Mihai Parparita
Mihai Parparita

Reputation: 4236

Finding the oldest commit in a GitHub repository via the API

What is the most efficient way to determine when the initial commit in a GitHub repository was made? Repositories have a created_at property, but for repositories that contain imported history the oldest commit may be significantly older.

When using the command line something like this would work:

git rev-list --max-parents=0 HEAD

However I don't see an equivalent in the GitHub API.

Upvotes: 11

Views: 6893

Answers (6)

FedFranz
FedFranz

Reputation: 1059

Posting my solution, since all others didn't work for me.
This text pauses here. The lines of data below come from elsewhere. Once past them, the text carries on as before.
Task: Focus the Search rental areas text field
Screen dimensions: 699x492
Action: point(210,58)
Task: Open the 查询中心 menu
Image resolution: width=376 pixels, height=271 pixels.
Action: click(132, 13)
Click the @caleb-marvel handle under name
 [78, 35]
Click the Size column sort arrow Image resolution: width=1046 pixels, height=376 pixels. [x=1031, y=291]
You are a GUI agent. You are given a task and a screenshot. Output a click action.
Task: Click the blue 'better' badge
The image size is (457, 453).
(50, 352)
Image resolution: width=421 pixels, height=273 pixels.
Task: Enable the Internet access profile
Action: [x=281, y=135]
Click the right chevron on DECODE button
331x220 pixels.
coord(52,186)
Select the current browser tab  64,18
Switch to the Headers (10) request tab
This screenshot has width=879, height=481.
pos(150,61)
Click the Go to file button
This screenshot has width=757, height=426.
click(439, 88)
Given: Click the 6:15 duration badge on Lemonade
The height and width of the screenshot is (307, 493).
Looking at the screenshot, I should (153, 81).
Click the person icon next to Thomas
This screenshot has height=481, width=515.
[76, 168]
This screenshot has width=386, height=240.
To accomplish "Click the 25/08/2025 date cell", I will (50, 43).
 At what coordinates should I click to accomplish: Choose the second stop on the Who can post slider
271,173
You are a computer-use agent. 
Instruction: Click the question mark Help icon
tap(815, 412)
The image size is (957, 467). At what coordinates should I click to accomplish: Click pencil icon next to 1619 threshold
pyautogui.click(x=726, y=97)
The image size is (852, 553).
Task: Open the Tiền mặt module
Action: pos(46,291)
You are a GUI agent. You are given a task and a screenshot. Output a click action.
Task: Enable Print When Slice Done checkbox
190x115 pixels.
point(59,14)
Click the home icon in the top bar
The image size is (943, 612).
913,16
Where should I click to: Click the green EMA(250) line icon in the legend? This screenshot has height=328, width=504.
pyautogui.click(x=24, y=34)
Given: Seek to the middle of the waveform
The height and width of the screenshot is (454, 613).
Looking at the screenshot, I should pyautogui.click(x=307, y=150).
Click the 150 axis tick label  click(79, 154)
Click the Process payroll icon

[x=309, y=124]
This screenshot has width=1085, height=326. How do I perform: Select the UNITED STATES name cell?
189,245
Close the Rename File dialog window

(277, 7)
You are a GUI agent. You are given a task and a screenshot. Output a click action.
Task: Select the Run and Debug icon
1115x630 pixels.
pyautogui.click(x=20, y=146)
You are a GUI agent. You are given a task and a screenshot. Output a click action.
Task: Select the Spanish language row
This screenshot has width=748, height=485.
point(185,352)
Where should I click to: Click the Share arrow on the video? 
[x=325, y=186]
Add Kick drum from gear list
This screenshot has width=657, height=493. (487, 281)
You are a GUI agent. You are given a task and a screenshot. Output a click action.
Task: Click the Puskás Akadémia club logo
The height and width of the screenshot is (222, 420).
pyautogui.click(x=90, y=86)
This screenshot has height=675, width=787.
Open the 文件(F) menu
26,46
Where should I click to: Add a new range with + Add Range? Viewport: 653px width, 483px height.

The following script retrieves the list of commits for a given REPO ("owner/repo"), traverses to the last page if necessary, and outputs the JSON object of the last (oldest) commit.

    REPO="owner/repo"
    URL="https://api.github.com/repos/$REPO/commits"
    H=" -H \"Accept: application/vnd.github+json\" \
      -H \"X-GitHub-Api-Version: 2022-11-28\""
    
    response=$(curl -s -L --include $H $URL | awk 'NR > 1')
    
    # Split the output into header and json
    header=$(echo "$response" | awk 'BEGIN{RS="\r\n";ORS="\r\n"} /^[a-zA-Z0-9-]+:/')
    commits=$(echo "$response" | awk '!/^[a-zA-Z0-9-]+:/')
    
    # If paginated, get last page
    if [[ $header == *"link"* ]]; then
      # Extract the last page value
      link_line=$(echo "$header" | grep -i "^link:")
      last_page=$(echo "$link_line" | sed -n 's/.*page=\([0-9]\+\)[^0-9].*rel="last".*/\1/p')
    
      # Get last-page commits
      commits=$(curl -s -L $H $URL?page=$last_page)
    fi
    
    # Print first commit
    echo $commits | jq '.[-1].commit'

Upvotes: 0

Bertrand Martel
Bertrand Martel

Reputation: 45362

Using the GraphQL API, there is a workaround for getting the oldest commit (initial commit) in a specific branch.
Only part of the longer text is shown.